Now plotting a graph of Length (L) versus Period (T), the line of best fit should pass through the origin to indicate a direct proportionality relationship as was predicted.
However, we can see that the line of best fit passes through the point far away from the origin and not through the origin as was required for my prediction to be correct. Hence there is an obvious error in my prediction and it must be false.
Now, plotting Length (L) versus Period2 (T2), we get the following graph on the next page
As we can see the best fit line passes straight through the origin within the error margin, hence we can see that the length (L) of the string is directly proportion to the square of the Period (T), unlike what I had predicted.
Conclusion and Evaluation
I had predicted that period (T) will be directly proportional to the length (L) of the string, however as seen from the graph, the best fit line does not pass through the origin hence they are not directly proportional. Hence I plotted a graph of length (L) versus the period2 (T2) and in that graph as seen the best fit line passes through the origin. Hence we can see that the original prediction was wrong and in fact length (L) is directly proportional to the period2 (T2).

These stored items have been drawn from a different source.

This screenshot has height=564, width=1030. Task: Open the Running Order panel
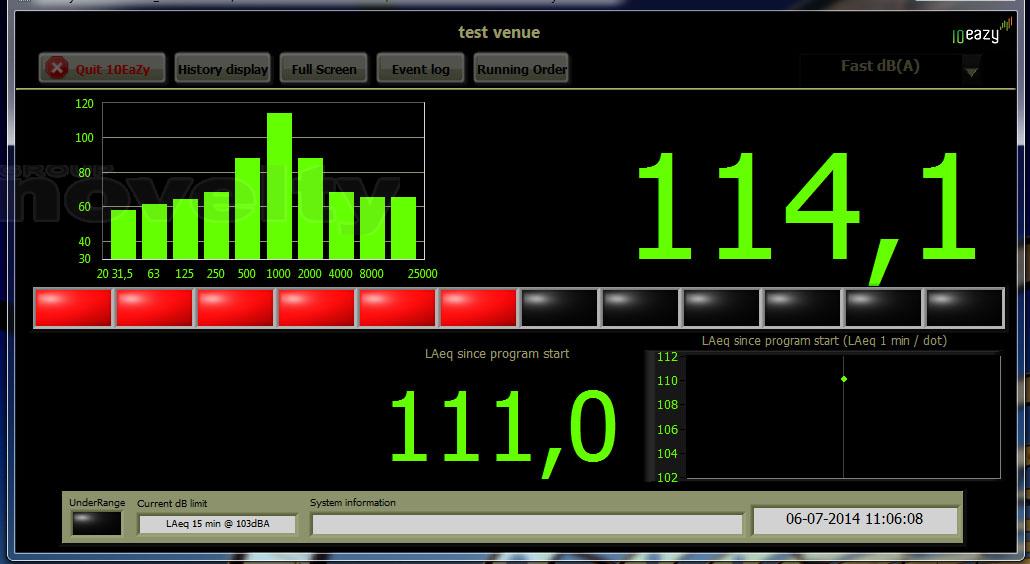pos(521,69)
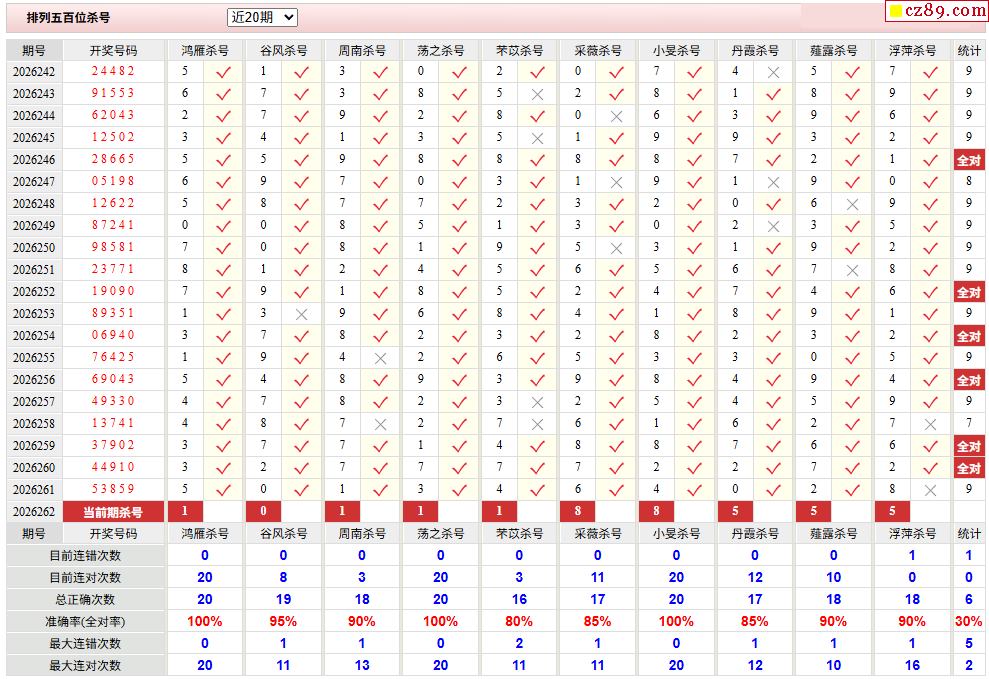
Task: Click the winning number 24482
Action: [x=114, y=71]
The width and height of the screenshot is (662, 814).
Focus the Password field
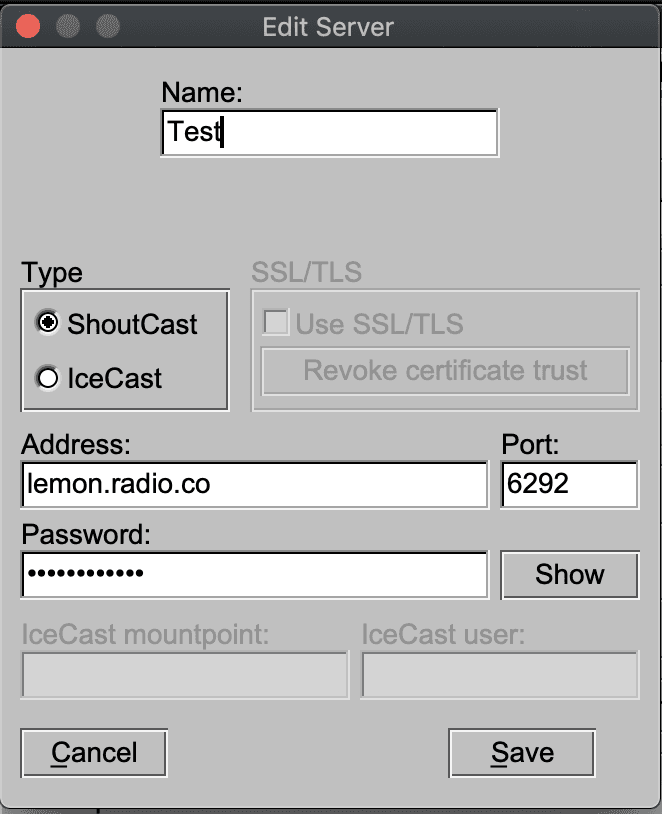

Limitations, weaknesses and errors in the procedure:
- As the pendulum was set into motion manually, this could have resulted in various errors. It was observed that at times, perhaps due to unsteady hands, the pendulum did not follow a completely straight path and sometimes followed a slightly circular path, which could have resulted in a higher value for the period. Also, it may have received a slight initial push that might have affected its swing velocity.
- There may have been errors in measuring the amplitude due to unsteady hands, thickness of the string and difficulty keeping the protractor perfectly level.

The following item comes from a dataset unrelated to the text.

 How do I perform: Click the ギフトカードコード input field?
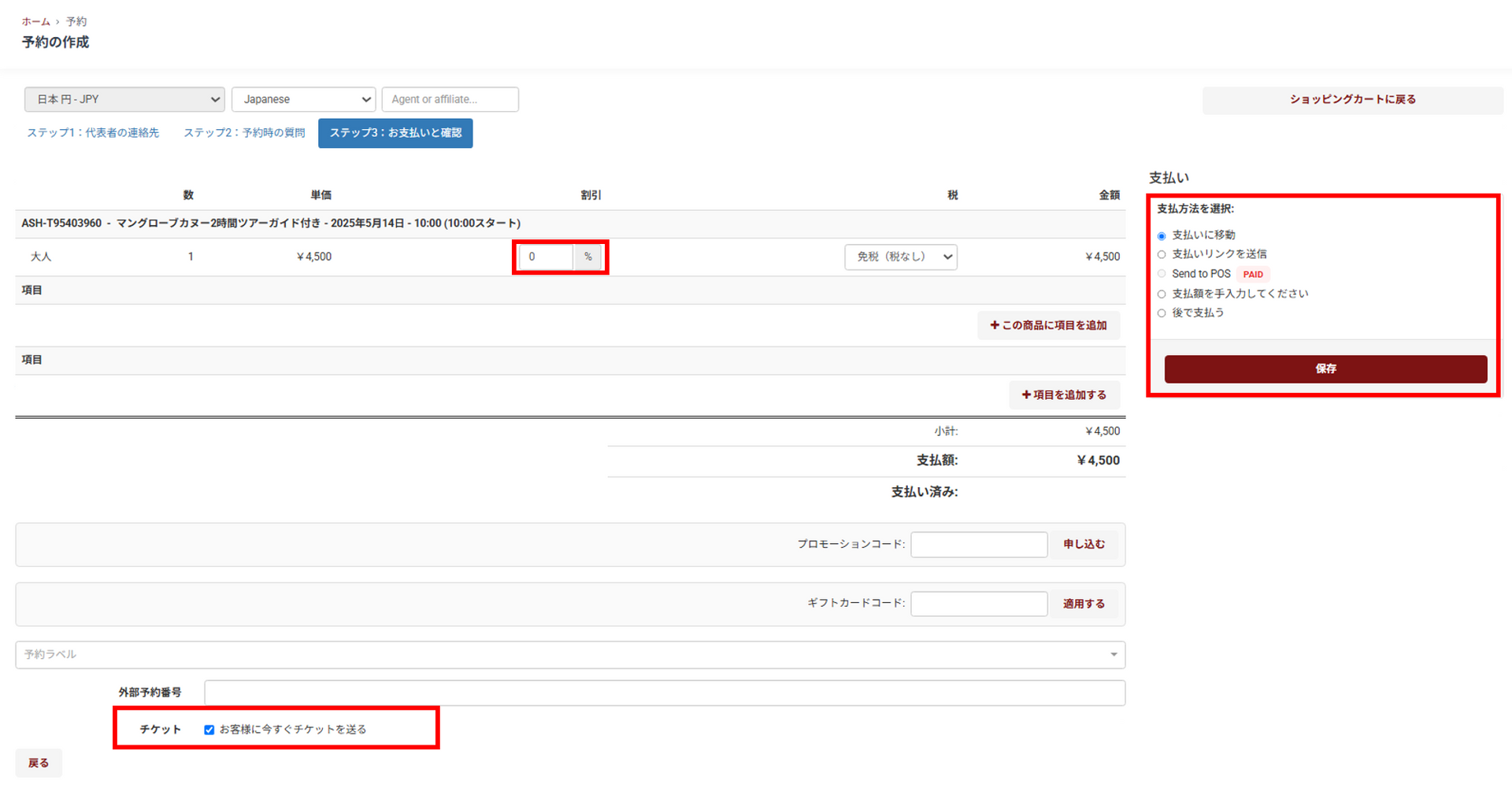978,604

- There may also have been errors caused due to human reaction time in stopping the watch while determining the exact moment when the pendulum reached the highest point of its trajectory.
Improvements that can be made for the adopted procedure:
- A clamp can be used to hold the bob at the required angle before setting it in motion to avoid any initial push it may have received. Also, this will solve the problem of a slightly circular path being followed due to unsteady hands as the clamp will be perfectly steady during all trials.
- String of a longer length can be used as this will increase the accuracy in the following 2 ways:
- Any error due to the instruments used in the measurement of the length will not be as noticeable with a longer length as compared to a shorter one. In other words, an error of 0.3 cm is more significant with string length of 20cm than it is with a string length of 100cm.
- Due to a longer string length, the period will also be longer and hence any errors due to the human reaction time in the measurement of the period will be substantially reduced.
- The flight path of the pendulum can also be made straighter by restricting it by placing 2 glass screens on both sides. The closer they are kept, the more straight the path it will follow. However, care should be taken to ensure that the string does not come into contact with the glass screens as this will affect its path.